Return all lines of the records that contain the word "green".

[Stored items]

◇ ◇ ◇ ◇ ◇ ◇ ◇

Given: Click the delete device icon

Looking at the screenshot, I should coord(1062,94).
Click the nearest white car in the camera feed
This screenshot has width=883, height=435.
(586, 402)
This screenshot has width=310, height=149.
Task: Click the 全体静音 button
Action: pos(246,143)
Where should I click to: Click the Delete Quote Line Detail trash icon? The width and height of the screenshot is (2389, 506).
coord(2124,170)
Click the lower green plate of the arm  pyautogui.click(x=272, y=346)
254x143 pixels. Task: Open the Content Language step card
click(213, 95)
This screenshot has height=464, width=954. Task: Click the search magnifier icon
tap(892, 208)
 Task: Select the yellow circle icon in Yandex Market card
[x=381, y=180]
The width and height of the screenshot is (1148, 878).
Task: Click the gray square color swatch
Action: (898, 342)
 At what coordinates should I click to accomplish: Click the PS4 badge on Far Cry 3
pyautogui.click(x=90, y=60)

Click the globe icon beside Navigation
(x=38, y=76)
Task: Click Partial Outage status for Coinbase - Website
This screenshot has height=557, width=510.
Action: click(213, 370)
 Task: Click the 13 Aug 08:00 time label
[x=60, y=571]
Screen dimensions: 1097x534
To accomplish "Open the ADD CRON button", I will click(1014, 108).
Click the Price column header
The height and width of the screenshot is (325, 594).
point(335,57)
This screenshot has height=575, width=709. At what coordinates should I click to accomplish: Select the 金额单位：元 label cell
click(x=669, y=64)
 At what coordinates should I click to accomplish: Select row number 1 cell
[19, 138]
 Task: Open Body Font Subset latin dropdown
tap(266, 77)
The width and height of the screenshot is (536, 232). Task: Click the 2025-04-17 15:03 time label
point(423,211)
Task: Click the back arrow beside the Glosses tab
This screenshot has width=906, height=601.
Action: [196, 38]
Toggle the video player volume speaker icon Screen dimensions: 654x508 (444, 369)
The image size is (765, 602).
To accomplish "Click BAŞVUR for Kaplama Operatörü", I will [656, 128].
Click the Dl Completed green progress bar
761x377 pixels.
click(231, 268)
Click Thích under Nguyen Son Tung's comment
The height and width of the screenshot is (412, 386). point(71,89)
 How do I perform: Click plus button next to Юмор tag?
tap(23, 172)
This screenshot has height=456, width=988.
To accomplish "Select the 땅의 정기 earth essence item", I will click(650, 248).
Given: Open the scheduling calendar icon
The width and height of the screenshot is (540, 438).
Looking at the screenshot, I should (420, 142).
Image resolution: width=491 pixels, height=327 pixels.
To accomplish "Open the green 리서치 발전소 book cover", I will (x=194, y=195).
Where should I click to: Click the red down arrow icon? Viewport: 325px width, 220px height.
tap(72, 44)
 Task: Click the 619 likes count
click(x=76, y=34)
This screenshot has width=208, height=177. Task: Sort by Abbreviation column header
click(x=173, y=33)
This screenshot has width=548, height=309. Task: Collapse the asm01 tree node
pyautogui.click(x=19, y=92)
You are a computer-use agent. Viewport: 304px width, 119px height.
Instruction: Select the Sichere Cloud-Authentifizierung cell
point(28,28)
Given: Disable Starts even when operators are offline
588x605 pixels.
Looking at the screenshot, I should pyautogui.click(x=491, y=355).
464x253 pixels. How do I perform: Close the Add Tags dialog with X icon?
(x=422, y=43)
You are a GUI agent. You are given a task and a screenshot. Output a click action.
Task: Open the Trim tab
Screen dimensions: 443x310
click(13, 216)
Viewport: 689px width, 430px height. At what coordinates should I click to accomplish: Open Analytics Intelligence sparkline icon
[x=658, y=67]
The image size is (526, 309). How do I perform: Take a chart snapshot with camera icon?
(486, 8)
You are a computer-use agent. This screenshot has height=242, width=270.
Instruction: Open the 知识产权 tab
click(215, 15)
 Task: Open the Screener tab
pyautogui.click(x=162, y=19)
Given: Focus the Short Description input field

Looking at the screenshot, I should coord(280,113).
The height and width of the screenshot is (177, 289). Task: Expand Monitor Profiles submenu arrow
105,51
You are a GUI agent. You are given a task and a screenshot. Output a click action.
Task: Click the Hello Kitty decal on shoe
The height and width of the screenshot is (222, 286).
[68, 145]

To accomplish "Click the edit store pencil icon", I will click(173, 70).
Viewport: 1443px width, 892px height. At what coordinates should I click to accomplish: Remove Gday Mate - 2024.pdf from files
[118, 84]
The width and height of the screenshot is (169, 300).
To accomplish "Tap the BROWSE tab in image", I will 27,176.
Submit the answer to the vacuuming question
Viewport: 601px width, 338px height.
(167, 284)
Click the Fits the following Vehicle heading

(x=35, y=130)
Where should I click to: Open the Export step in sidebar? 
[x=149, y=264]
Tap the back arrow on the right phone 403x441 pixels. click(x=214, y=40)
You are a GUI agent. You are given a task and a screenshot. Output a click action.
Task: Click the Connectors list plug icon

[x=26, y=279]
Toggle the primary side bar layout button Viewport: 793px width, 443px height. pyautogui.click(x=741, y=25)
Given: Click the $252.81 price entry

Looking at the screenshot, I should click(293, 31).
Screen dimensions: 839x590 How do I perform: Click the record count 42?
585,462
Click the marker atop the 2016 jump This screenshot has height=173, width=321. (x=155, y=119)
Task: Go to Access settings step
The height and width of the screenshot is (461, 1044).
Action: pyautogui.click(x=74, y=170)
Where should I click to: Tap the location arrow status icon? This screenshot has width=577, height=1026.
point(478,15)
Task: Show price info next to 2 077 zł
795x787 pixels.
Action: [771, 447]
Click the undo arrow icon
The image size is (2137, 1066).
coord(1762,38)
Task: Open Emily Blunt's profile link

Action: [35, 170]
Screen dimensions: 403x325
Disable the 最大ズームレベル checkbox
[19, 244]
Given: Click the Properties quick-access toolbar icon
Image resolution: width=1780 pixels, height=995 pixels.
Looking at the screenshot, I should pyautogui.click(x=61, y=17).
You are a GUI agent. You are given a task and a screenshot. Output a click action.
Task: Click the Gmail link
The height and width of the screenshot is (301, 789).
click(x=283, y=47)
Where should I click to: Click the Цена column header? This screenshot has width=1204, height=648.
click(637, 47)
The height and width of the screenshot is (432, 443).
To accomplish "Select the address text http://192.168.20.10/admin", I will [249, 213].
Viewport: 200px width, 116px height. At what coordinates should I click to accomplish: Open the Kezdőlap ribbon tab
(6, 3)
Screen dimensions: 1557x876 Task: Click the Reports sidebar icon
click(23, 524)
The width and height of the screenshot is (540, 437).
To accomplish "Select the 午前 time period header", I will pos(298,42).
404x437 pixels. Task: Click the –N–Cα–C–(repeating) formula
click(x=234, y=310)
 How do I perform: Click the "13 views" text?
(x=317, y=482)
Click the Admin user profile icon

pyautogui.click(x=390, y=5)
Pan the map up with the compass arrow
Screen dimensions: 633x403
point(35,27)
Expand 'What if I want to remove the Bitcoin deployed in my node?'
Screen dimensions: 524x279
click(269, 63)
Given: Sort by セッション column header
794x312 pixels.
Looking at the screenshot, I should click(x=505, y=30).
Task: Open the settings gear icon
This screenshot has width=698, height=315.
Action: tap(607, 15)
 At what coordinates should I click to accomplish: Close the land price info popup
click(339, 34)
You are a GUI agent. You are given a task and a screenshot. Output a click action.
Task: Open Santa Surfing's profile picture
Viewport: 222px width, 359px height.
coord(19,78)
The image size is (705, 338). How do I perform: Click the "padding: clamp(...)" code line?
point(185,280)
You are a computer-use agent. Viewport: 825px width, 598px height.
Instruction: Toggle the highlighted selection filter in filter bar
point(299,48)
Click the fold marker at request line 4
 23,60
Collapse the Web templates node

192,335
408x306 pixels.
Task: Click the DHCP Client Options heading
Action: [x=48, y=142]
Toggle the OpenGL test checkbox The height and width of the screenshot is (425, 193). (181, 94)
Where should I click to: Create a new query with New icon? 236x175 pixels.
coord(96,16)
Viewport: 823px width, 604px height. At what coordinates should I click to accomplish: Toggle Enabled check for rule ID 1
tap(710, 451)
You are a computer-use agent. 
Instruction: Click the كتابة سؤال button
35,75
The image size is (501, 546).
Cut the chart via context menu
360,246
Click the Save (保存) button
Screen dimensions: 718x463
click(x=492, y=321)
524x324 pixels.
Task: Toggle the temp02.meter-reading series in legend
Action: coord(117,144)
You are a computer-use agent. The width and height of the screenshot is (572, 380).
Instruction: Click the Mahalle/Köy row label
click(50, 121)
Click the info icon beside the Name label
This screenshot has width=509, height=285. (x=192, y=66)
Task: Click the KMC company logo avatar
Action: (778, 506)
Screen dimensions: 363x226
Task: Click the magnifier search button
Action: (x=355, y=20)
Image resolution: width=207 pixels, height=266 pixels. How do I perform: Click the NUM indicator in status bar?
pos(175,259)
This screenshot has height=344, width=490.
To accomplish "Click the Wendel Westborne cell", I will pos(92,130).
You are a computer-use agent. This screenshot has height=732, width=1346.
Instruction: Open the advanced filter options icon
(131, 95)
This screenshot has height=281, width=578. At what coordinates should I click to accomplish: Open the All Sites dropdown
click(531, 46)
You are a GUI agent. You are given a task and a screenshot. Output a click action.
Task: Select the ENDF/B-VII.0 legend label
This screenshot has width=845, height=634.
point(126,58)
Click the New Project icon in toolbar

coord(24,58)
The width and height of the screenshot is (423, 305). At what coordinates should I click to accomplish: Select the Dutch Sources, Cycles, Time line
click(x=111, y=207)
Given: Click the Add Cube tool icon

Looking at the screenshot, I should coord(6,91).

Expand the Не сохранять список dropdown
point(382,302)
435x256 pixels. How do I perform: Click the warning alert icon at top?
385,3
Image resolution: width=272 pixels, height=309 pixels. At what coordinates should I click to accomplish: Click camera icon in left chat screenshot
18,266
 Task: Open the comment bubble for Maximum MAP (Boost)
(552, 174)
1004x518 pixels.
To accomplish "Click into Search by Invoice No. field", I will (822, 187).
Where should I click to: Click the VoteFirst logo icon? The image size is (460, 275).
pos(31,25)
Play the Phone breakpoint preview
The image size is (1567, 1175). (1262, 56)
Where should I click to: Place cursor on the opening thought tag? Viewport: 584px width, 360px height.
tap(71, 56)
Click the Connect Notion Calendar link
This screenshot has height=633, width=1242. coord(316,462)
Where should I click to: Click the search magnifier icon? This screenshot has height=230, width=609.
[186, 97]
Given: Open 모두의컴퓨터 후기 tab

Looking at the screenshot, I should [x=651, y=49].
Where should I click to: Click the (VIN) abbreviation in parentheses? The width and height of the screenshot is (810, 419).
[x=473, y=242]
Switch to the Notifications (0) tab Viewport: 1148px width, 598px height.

◇ ◇ ◇ ◇ ◇ ◇ ◇

RESULT
Click the lower green plate of the arm  pyautogui.click(x=272, y=346)
Click the Dl Completed green progress bar
To accomplish "Open the green 리서치 발전소 book cover", I will (x=194, y=195).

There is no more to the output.